▶ Required work:
Pull every line containing "computer" from the listing.
+++
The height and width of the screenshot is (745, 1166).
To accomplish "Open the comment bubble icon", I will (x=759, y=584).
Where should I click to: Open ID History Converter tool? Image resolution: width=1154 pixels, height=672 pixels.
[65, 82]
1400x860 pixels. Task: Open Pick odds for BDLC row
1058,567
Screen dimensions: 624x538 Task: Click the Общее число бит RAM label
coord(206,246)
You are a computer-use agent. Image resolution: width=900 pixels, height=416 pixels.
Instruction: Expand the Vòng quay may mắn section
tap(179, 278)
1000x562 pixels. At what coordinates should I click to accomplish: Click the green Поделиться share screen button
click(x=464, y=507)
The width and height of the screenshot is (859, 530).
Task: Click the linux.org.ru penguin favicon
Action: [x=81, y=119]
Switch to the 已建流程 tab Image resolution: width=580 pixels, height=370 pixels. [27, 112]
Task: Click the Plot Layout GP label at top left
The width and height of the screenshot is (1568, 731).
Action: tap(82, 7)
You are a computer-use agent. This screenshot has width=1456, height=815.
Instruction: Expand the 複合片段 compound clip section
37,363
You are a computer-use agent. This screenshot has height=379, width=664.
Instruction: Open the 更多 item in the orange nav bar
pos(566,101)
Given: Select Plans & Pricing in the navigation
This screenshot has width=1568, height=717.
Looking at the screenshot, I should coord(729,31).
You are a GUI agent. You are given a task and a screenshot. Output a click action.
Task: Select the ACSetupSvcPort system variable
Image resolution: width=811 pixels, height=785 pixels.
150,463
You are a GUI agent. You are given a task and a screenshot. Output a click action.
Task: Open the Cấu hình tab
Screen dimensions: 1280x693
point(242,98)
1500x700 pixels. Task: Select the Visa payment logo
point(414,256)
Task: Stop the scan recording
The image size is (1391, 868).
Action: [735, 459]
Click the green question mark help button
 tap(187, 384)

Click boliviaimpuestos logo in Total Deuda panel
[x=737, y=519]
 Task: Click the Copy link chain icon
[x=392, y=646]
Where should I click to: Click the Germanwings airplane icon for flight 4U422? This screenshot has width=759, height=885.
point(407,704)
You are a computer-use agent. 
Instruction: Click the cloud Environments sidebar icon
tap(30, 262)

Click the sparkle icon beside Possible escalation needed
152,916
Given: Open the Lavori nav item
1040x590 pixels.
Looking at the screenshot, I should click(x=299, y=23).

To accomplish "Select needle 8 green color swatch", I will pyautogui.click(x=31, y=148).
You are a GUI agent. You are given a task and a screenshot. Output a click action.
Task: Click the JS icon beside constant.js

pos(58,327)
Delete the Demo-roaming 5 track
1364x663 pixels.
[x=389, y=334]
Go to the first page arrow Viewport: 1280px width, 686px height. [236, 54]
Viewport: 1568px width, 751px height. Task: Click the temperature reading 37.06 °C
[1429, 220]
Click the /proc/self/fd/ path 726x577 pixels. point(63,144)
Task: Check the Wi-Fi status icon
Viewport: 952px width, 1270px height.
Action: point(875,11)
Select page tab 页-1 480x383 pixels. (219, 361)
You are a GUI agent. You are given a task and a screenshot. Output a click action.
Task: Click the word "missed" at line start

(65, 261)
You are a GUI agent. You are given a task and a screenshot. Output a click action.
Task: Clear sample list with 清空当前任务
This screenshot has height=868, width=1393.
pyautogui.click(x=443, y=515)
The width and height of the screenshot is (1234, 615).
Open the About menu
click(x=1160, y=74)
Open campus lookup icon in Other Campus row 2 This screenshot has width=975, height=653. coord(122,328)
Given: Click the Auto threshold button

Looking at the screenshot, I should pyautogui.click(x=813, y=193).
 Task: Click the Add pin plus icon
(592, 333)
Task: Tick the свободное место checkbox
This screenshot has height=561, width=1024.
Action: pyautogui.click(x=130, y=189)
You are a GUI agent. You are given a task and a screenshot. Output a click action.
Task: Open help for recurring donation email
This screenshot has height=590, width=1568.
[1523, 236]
+++
▶ Problem solution:
You are a computer-use agent. Image resolution: width=900 pixels, height=416 pixels.
You are a computer-use agent. This screenshot has width=1456, height=815.
You are a computer-use agent. This screenshot has height=379, width=664.
You are a computer-use agent. 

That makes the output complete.